Value iteration is the simpler sibling of policy iteration: just apply the Bellman optimality equation as a direct update, sweep after sweep, until V (or the greedy policy) stops moving. No explicit policy maintained, no inner evaluation loop. It is the GPI extreme (one Bellman sweep per “improvement”) and the cleanest pre-figure of the model-free methods coming in Phase 3. This summary is the scan-in-five-minutes version of the full lesson.

  • The update. V_(k+1)(s) = max over a of [ R(s, a) + gamma * sum over s’ of P(s’ | s, a) V_k(s’) ]. The Bellman optimality equation as an assignment, swept over all states, repeated.
  • Why it converges. The Bellman optimality operator T^* is a contraction in the sup-norm with constant gamma: || T^* U - T^* V ||_inf <= gamma * || U - V ||_inf. So V_k -> V^* geometrically at rate gamma, from any starting V_0. Each iteration cuts the worst-case error by a factor of gamma.
  • The greedy policy stabilizes early. The implicit policy at iteration k is greedy w.r.t. V_k. It typically settles to pi^* long before V finishes converging numerically. Stopping VI when the greedy policy stops changing is a standard, often-large speedup.
  • Worked on A/B at gamma = 0.9. Starting V_0 = (0, 0) the sweeps give V_1 = (1, 2), V_2 = (1.9, 2.9), V_3 = (2.71, 3.71), V_4 = (3.439, 4.439), creeping toward V^* = (10, 11). The greedy policy is (stay, switch) = pi^ from iteration 1*.
  • VI as the GPI extreme. Three points on the same evaluate-then-improve spectrum: full PI (many evaluation sweeps per improvement), truncated PI (a few), and VI (exactly one). All converge to the same V^* and pi^*; the trade-off is cost-per-step against number-of-steps.

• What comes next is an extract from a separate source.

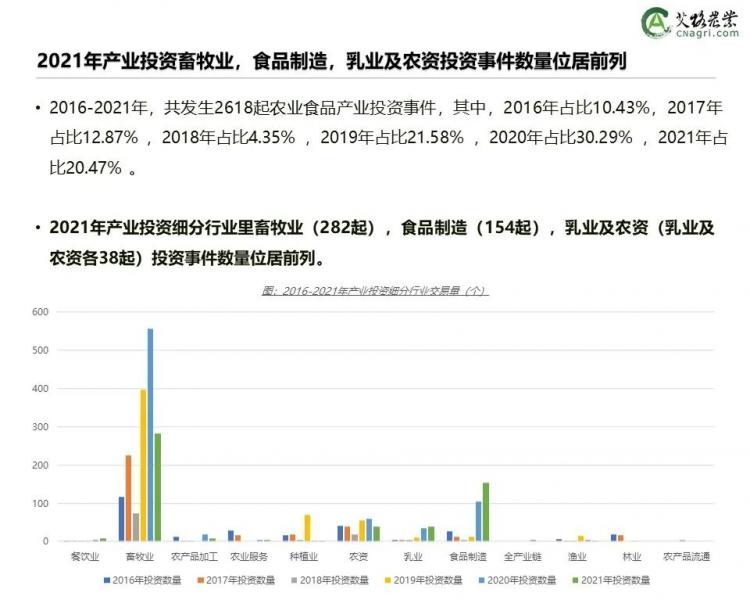Select the yellow 2019 bar for 畜牧业

[x=143, y=465]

  • Pre-figures the rest of the track. Q-learning is VI on Q with the expectation replaced by a sample. DQN is the same update with the table replaced by a neural network. The recursion you iterate here is the one those methods estimate.

You now have the second (and simpler) of the two planning algorithms, and a habit you will keep using: iterate the Bellman update, and let the policy fall out as the greedy action. The early-stopping trick is the most practically useful piece, the greedy policy often settles in a handful of sweeps even when V’s last few digits keep crawling, so you do not need to wait for V to converge to act optimally. The bigger payoff is structural: the VI update is the shape of every later algorithm in the track, with the expectation either summed exactly (planning, Phase 2) or estimated from samples (model-free learning, Phase 3) and the value either tabular (here) or function-approximated (Phase 4). One recursion, three settings.